TEXTAUSZUG —
----

Warm-trockene Sommer begünstigen bei der Buche die Fruchtbildung im folgenden Jahr. Die Fruchtbildung bedeutet einen erhöhten Energieaufwand für die Bäume, was in wenigeren und auch kleineren Blättern resultieren kann und damit direkten Einfluss auf die festgestellte Kronenverlichtung hat. Seit Jahren kann ein erhöhtes Fruchtaufkommen bei den Buchen beobachtet werden. In der aktuellen Waldzustandserhebung konnte bei 56,3 % der Buchen ein Fruchtbehang festgestellt werden. 22,8 % der Buchen fruktifizierten im mittlerem bis starkem Ausmaß.
 

Eiche: Bei den Stiel- und Traubeneichen konnte ein durchschnittlicher Blattverlust von 24,9 % beobachtet werden, im Vorjahr waren dies noch 22,3 %. 37,2 % der Eichen wiesen eine deutliche Kronenverlichtung von mehr als 25 % auf, nur 11,4 % waren nicht geschädigt. Die mittelfränkischen Eichen schnitten in der aktuellen Waldzustandserhebung am besten ab, dort wurde nur ein mittlerer Blattverlust von 21,6 % festgestellt. Der Unterschied zwischen Nord- und Südbayern beträgt 6 Prozentpunkte, wobei die nordbayerischen Eichen mit 24,2 % die besseren Werte aufwiesen.

----

ERFASSTE ANGABEN —
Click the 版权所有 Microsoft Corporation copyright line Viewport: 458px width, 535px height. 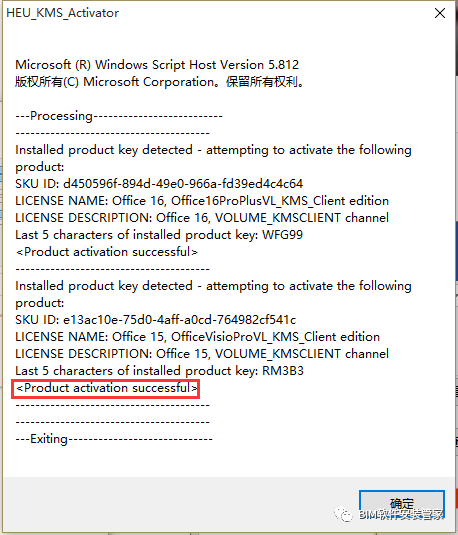[x=159, y=82]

----

AUFGABEN —
• A. Beantworte anhand des Textauszugs über den Waldzustand jede Frage in einer eigenen Zeile:
(i) Bei wie viel Prozent der Buchen wurde in der aktuellen Erhebung ein Fruchtbehang festgestellt?
(ii) Wie hoch war der durchschnittliche Blattverlust der Stiel- und Traubeneichen im Vorjahr?
(iii) Wie hoch war der mittlere Blattverlust der Eichen, die in der aktuellen Erhebung am besten abschnitten?
• B. Setze den Textauszug über den Waldzustand nach seinem letzten Satz fort.
Die Auflistung steht für sich und gehört nicht zum Textauszug über den Waldzustand.

LÖSUNGEN —
• A.
(i) Bei 56,3 %
(ii) 22,3 %
(iii) 21,6 %

• B.
Betrachtet man alle Baumarten zusammen, erhöhte sich der Anteil der Bäume, welche in der Schadstufe 2 enthalten sind, auf 36,0 % (2022: 23,1 %). Diese Bäume weisen einen Nadel- beziehungsweise Blattverlust von 30–60 % auf. Gleichzeitig verringerte sich der Anteil der Bäume ohne deutliche Schäden von noch 28,5 % im Jahr 2022 auf 11,6 %. Abbildung 5 gibt einen Überblick über die Entwicklung der Anteile der Schadstufen aller Baumarten in den letzten 25 Jahren. Auch hier sind die auf Trockenjahre folgenden stärkeren Schäden zu erkennen. Über alle Baumarten hinweg konnte dieses Jahr ein durchschnittlicher Nadel- beziehungsweise Blattverlust von 26,0 % (2022: 23,8 %) festgestellt werden.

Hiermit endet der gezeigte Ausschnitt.